- [Page text]

□ □ □ □ □ □ □

How Merck is working to make India an infectious disease-ready nation
Vibhu Jain, Head of Regional Marketing – Research Solutions, Asia Pacific, Merck, reveals how Merck is working to make India an infectious disease-ready nation, and how cross-sector collaboration and use of advanced technologies can be a key to successful management of the COVID-19 pandemic.
The COVID-19 pandemic is an unrivaled scientific and global health challenge. As of December 15, 2020, there have been 71,351,695 confirmed cases of COVID-19, including 1,612,372 deaths, as reported to WHO.
As the pandemic continues to cause global, social and economic disruption, governments, pharmaceutical companies, biomedical companies, research institutes and universities are focusing on finding solutions to challenges with diagnostic, vaccines, and therapeutic treatments to tackle this virus.
For over 125 years, the company has been bringing forward medicines and vaccines for many of the world’s most challenging diseases by increasing access to healthcare through far-reaching policies, programmes, and partnerships.
Today as the biopharmaceutical player continues to be at the forefront of research to prevent and treat diseases that threaten people and animals – including cancer, infectious diseases such as HIV and Ebola, and emerging animal diseases, it shares how lessons learnt from this pandemic can help us better prepare ourselves against other infectious diseases and how discovery processes can be shortened through stronger collaboration and knowledge exchange.

□ □ □ □ □ □ □

Entries from a dataset

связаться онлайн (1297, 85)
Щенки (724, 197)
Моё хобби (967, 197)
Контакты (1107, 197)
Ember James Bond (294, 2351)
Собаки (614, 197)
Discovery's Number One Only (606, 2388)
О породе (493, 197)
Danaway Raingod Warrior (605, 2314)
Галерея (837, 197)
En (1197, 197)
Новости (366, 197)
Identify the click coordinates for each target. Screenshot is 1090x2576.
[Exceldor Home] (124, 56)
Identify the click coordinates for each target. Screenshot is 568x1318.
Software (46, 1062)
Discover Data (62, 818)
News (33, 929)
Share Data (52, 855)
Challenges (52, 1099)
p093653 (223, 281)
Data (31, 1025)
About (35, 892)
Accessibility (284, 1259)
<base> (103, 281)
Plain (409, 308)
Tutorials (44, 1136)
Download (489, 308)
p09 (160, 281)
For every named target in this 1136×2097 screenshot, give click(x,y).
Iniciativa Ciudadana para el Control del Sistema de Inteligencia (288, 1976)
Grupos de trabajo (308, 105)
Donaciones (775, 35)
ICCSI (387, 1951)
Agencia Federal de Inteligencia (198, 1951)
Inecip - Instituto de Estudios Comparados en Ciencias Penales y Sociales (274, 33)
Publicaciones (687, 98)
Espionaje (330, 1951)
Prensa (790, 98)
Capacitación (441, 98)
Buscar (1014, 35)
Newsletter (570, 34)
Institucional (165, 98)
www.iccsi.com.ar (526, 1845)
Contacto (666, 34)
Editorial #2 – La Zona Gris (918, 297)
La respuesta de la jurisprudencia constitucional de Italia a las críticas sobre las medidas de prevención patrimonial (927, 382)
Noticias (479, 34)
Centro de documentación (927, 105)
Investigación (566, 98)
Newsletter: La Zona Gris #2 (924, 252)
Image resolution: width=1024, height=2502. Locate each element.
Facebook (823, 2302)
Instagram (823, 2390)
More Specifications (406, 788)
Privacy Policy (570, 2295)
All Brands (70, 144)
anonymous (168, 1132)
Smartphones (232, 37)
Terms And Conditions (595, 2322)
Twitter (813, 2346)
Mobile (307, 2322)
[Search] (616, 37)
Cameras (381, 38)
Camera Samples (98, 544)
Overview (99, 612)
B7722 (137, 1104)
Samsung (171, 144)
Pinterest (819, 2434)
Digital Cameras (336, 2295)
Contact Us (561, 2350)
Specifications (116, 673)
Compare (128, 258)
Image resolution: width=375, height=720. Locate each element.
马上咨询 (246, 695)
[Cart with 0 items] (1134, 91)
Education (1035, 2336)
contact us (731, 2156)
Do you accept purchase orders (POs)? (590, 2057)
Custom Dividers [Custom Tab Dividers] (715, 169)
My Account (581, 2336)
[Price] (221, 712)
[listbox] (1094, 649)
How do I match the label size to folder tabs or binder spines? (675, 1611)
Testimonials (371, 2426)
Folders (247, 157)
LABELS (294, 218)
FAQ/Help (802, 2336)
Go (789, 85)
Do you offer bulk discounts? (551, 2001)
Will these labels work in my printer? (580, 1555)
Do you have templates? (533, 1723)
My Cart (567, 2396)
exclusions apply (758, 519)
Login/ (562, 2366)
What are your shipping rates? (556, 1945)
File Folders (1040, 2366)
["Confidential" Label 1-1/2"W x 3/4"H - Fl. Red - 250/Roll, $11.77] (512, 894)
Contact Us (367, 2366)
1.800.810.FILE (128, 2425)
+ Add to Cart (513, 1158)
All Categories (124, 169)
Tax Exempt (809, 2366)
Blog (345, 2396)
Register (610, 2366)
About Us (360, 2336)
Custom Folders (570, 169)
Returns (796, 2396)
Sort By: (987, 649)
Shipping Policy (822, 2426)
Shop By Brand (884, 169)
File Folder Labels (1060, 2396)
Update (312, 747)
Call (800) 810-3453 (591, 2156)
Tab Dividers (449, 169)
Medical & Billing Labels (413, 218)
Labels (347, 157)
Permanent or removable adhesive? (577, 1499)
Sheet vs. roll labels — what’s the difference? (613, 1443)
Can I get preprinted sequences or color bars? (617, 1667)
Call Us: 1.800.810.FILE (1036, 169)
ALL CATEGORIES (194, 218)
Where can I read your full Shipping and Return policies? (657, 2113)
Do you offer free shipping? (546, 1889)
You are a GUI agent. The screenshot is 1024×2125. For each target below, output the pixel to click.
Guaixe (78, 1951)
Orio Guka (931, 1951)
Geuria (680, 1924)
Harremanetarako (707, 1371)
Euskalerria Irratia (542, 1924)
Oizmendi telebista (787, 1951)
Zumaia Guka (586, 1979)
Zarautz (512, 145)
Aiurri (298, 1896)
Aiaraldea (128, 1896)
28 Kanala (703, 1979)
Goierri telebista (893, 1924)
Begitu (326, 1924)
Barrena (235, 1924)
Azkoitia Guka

□ □ □ □ □ □ □

- [Required tasks]
#1 In the article on Merck and infectious disease readiness in India, reproduce the part that opens with the words "The COVID-19 pandemic is" and closes with "reported to WHO.", replacing "global health challenge" with "public health challenge".
#2 According to the article on Merck and infectious disease readiness in India, how many deaths from COVID-19 had been reported to WHO as of December 15, 2020?
#3 Continue the article on Merck's work to make India an infectious disease-ready nation, starting after its final sentence.

- [Answers for each item]
#1
The COVID-19 pandemic is an unrivaled scientific and public health challenge. As of December 15, 2020, there have been 71,351,695 confirmed cases of COVID-19, including 1,612,372 deaths, as reported to WHO.

#2 1,612,372

#3
To this effect they have partnered with fellow biopharmaceutical companies to sign a historic pledge to continue to make the safety and well being of vaccinated individuals the top priority in development of the first COVID-19 vaccines.
The role technology can play
“We’ve been committed to developing an effective response to the COVID-19 pandemic since it was first recognised,” said Vibhu Jain, Head of Regional Marketing – Research Solutions, Asia Pacific, Merck, as he spoke about Merck’s efforts across four pillars, namely pandemic preparedness, diagnostic tools, therapeutics, and vaccines.
Pandemic preparedness
The life science business of Merck collaborated with the MIT Center for Collective Intelligence, Community Biotechnology Initiative at MIT Media Lab, to convene more than 180 experts and global leaders for a three-week exercise to address the challenge of developing pandemic resilience. The experts submitted over 200 contributions, were clustered into emergent, actionable themes.
CRISPR-based diagnostic tests
Merck collaborated with Mammoth Biosciences to scale CRISPR-based SARS CoV-2 test. The test leverages Mammoth’s DETECTR BOOST platform and provides a sample-to-answer turnkey solution for commercial laboratories, enabling a multifold increase in testing capacity.
Therapeutics: Synthia - coded by chemists for chemists
Engineered by organic chemists and computer scientists over the course of 15 years, Synthia is a software to simulate and test drug design to accelerate therapeutic development. It harnesses the potential of advanced, highly nuanced algorithms powered by more than 70,000 hand-coded reaction rules. The system can accelerate COVID-19 research by rapidly designing pathways to newly identified or repurposed drug targets to potentially treat this new virus.
mRNA vaccines
Vaccines are easily one of the greatest public health success stories in history, if not the greatest. When it comes to vaccines, Merck has been discovering, developing, and delivering them to help prevent disease around the world for over 100 years. It is credited with having distributed ~190M doses around the world in 2019 alone.
Vibhu reveals that Merck is particularly excited about mRNA vaccines and the possible transformational outcomes.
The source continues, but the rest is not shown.